** begin Provided entries **
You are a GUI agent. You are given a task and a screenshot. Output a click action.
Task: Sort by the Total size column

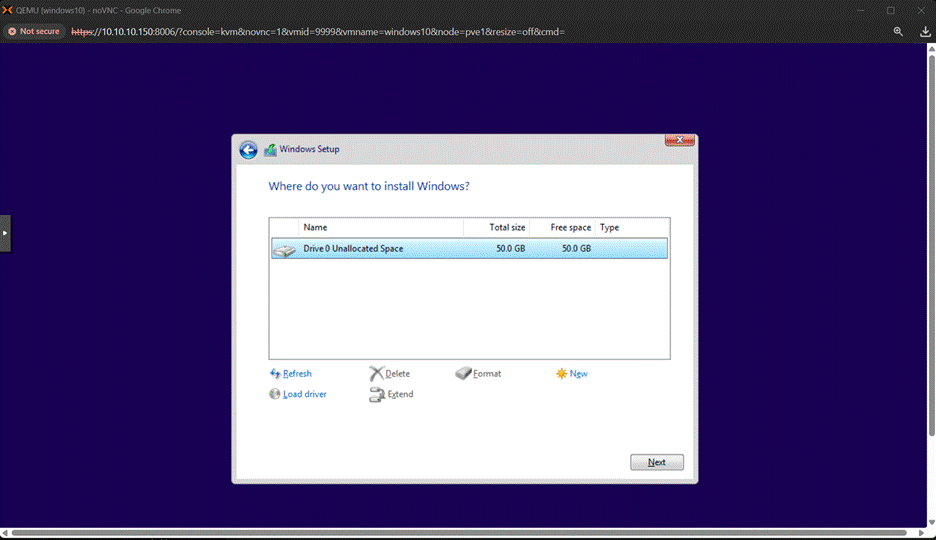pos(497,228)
** end Provided entries **
** begin Provided entries **
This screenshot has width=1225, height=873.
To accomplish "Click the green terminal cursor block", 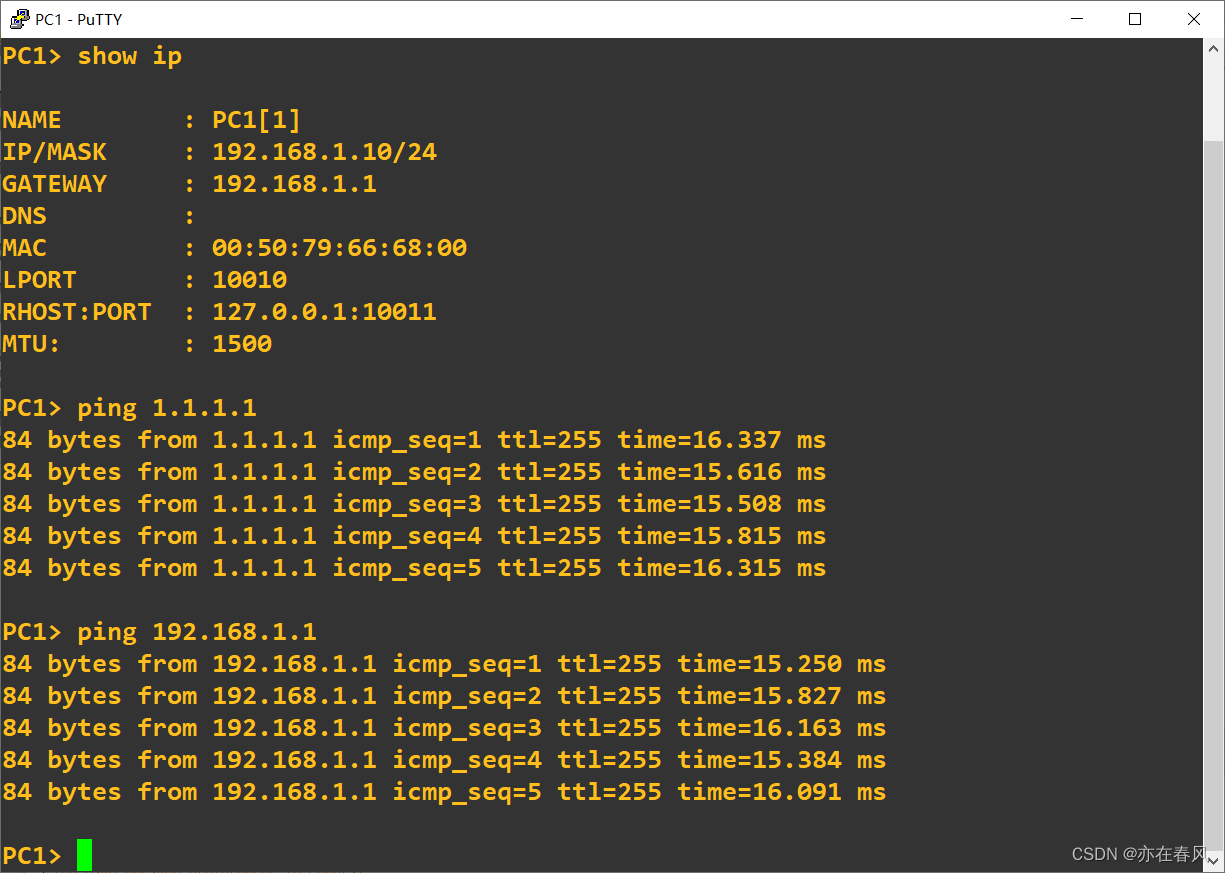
** end Provided entries **
Given request
Take the records beginning at the line that contains "You are a GUI" and ending with the line that contains "pos(497,228)", and recast them as a two-column CSV with the headers request and answer. Give one row per record, put each field in double quotes with its line breaks turned into spaces, and leave out the pictures.

Exercise response
request,answer
"You are a GUI agent. You are given a task and a screenshot. Output a click action. Task: Sort by the Total size column","pos(497,228)"